Капитан королевского военно-морского флота Джордж Харрис вернулся в Англию после долгого плаванья. Получив расчет, большая часть команды последовала за своим капитаном в Лондон, чтобы по обыкновению моряков развлечься и отдохнуть. В то время Сэдлерс Уэллс был известным прибежищем матросов, и часто галерка была сплошь занята моряками и их подругами. Однажды вечером туда отправилась большая компания матросов из команды капитана Харриса, и среди них человек, который в течение многих лет был глухонемым.

Сотоварищи усадили его в первый ряд галерки. Этим вечером Гримальди был в ударе, и, хотя вся публика надрывалась от хохота, казалось, никто в зале не наслаждался весельем и шутками больше глухонемого бедняги. Его друзья обратили на это внимание, и один из них, который хорошо объяснялся на пальцах, поинтересовался, как ему нравится это развлечение. Глухонемой таким же образом ответил, сопровождая это прочими выразительными жестами, что он никогда не видел ничего более смешного.

По мере того, как представление близилось к концу, выходки и остроты Гримальди становились все более неотразимыми; наконец, после неистового взрыва смеха и аплодисментов, от которых театр едва не рассыпался на части и к которым глухонемой присоединился от всего сердца, он вдруг повернулся к своему другу, который сидел рядом, и крикнул во все горло:

– Что за дьявол этот малый!

– Как же это, Джек! – обернулся потрясенный друг. – Ты можешь говорить?

– Говорить! – ответил тот. – Представь себе, могу! И слышать тоже.

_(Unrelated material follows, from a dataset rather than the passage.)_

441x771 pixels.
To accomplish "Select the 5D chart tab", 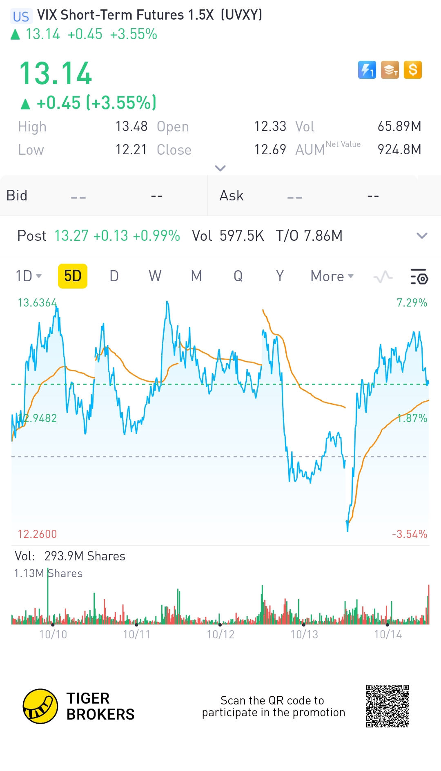I will (73, 276).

Тут вся компания, само собой разумеется, трижды прокричала „ура“, а по окончании представления исцеленного подняли на руки и понесли, и следом выступало целое триумфальное шествие. У дверей вскоре собралась толпа, и по мере того, как из уст в уста передавались слухи о том, как глухонемой начал говорить и слышать благодаря искусству Джо Гримальди, росли всеобщее волнение и любопытство. Хозяйка таверны подумала, что Гримальди захочет увидеть своего пациента, и сказала матросу, что если он придет на следующее утро, то увидится с актером, который так рассмешил его. Гримальди, уже введенный в курс дела, отправился в дом в назначенное время и нашел исцеленного в обществе нескольких друзей, которые все еще выражали живейший интерес к неожиданной перемене, произошедшей с их другом, и продолжали веселиться, пить и угощать весь дом в доказательство своего удовольствия.

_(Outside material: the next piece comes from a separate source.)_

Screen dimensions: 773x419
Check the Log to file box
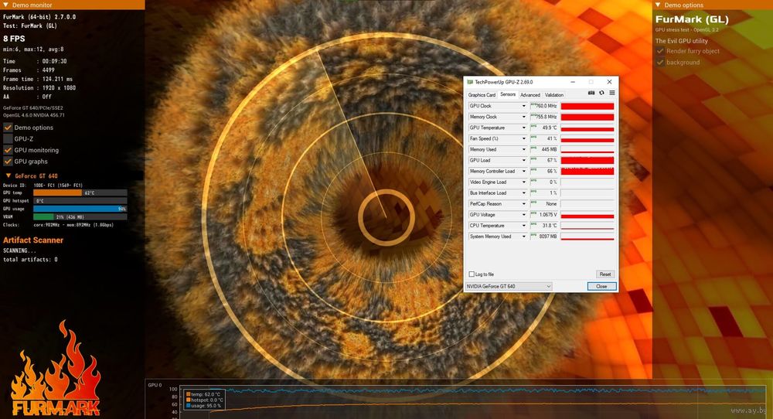tap(472, 274)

Матрос, производивший впечатление человека неглупого и благовоспитанного, сказал, что в ранней молодости он прекрасно слышал и говорил; он связывал потерю слуха и речи с солнечным ударом, полученным им в далеком путешествии, из которого он недавно вернулся. Он добавил, что прошедшим вечером на протяжении долгого времени испытывал сильнейшее желание выразить свое восхищение тем, что происходило на сцене; после одной особенно забавной выходки Гримальди он собрал все силы, чтобы выразить себя, в чем и преуспел к своему огромному удивлению и еще большему удивлению своих товарищей.